There certainly are, very often, questions that the attorneys on my side don't want to ask me, because my truthful answer won't be helpful to them. We discuss that in advance. There is always the risk that the other side will see an opportunity.
Thankfully, opposing attorneys general have zero understanding of the science (chemistry, in my case) and they usually have too much of an ego to rely on the advice of their own expert as to how to how to question me.
The best attorneys I have worked with also ask me to help them formulate questions to pose to the opposing expert. Nothing makes an expert look more silly than being short on the facts and shading the truth.

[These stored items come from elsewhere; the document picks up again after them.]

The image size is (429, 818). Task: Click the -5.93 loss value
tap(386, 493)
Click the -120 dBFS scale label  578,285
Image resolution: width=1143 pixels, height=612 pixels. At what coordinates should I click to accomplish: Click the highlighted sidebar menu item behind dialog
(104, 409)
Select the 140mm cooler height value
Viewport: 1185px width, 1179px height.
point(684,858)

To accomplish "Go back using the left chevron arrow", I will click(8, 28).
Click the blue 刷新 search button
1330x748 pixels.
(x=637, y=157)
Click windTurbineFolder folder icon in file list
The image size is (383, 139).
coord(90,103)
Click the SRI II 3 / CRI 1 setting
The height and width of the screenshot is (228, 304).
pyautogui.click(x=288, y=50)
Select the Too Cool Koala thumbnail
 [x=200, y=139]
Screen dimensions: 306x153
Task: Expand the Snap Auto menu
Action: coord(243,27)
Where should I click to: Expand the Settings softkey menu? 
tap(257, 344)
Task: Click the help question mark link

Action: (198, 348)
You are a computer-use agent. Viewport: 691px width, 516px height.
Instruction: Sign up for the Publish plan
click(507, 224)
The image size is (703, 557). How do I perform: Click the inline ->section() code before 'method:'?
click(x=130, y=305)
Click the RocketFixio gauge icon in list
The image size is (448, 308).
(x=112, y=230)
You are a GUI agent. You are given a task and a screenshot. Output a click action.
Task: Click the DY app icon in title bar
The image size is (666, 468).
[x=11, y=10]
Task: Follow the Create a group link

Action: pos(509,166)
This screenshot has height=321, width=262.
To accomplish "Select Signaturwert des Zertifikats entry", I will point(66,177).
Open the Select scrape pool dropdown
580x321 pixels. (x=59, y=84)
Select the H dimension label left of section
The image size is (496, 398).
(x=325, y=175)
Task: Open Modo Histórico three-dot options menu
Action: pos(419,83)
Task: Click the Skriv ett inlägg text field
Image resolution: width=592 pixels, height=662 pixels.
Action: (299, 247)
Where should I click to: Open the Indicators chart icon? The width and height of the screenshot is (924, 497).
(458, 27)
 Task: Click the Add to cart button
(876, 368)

Judges have mentioned, directly in their oppinions, how one expert (me) was more credible than the opposing expert. A billion dollar drug survived a patent challenge in this way. The opposing side said that a 1960s experiment must have produced a certain chemical substance that was later patented as a drug. Their expert swore that the experiment would have made the substance. I swore that it could not possibly have. I explained to the judge the mechanism of the chemical reaction and why the other expert was wrong. But... I also repeated the experiment, exactly, and looked for the alleged contaminant. I proved that it was not produced to any detectable amount, with a limit of detection of 0.1%.
That's not to say that I haven't lost cases. I have been on the losing side twice, the winning side four times, with a half dozen or so settled somewhere along the way.